===== Record set =====
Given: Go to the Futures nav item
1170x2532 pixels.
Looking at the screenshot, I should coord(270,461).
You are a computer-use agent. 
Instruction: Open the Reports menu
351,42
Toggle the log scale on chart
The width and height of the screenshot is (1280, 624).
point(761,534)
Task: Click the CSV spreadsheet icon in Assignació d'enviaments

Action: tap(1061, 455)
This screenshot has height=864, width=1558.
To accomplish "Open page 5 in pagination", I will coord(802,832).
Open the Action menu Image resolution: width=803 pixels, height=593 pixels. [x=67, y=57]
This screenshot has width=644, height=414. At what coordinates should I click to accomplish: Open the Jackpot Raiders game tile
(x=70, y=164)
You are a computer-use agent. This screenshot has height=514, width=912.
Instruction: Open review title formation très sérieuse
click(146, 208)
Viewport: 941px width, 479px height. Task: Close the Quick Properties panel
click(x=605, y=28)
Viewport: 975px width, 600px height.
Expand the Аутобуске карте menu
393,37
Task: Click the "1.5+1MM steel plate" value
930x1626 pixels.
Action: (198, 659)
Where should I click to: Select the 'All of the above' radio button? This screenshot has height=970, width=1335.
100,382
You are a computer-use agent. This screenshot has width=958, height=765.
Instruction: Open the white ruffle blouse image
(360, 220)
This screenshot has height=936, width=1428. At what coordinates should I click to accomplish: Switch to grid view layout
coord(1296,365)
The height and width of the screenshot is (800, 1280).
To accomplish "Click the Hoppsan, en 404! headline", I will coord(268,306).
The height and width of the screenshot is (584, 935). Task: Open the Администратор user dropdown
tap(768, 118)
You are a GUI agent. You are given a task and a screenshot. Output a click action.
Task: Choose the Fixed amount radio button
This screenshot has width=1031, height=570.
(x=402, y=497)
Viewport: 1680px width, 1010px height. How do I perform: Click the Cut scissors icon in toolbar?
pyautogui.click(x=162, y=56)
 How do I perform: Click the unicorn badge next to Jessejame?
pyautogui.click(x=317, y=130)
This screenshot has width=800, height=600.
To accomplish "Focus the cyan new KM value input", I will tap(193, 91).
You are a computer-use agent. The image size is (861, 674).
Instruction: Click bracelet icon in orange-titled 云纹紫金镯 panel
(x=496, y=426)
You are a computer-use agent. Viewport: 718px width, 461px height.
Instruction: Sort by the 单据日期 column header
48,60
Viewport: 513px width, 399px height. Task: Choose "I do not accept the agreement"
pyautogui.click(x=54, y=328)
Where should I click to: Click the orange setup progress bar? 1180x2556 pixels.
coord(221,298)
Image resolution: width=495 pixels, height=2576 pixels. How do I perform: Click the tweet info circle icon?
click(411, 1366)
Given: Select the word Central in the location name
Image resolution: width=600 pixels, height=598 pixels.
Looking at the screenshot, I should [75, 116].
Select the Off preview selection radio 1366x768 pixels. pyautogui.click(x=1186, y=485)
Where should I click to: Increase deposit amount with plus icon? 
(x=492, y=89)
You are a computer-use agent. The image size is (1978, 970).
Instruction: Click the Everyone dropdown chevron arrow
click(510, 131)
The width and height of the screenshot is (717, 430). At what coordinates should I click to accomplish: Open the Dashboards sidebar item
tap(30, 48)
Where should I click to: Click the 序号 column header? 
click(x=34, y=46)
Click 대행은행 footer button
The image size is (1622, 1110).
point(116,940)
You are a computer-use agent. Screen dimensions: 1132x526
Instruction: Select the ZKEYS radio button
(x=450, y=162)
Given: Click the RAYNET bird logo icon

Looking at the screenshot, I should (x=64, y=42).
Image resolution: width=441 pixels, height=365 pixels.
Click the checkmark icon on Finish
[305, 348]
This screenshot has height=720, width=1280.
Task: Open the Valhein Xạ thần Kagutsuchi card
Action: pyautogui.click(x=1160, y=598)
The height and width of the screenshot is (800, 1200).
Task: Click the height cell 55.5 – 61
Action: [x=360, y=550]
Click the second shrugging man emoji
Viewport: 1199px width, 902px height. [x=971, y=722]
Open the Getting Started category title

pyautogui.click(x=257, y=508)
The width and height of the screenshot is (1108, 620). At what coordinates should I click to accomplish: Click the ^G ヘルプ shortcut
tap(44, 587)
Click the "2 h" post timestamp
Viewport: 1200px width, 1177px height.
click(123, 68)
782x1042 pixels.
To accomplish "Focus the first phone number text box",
=====
> _What you should do_
The job here is to find each line above with the word "value" and copy it.

> _Written response_
Task: Click the "1.5+1MM steel plate" value
To accomplish "Focus the cyan new KM value input", I will tap(193, 91).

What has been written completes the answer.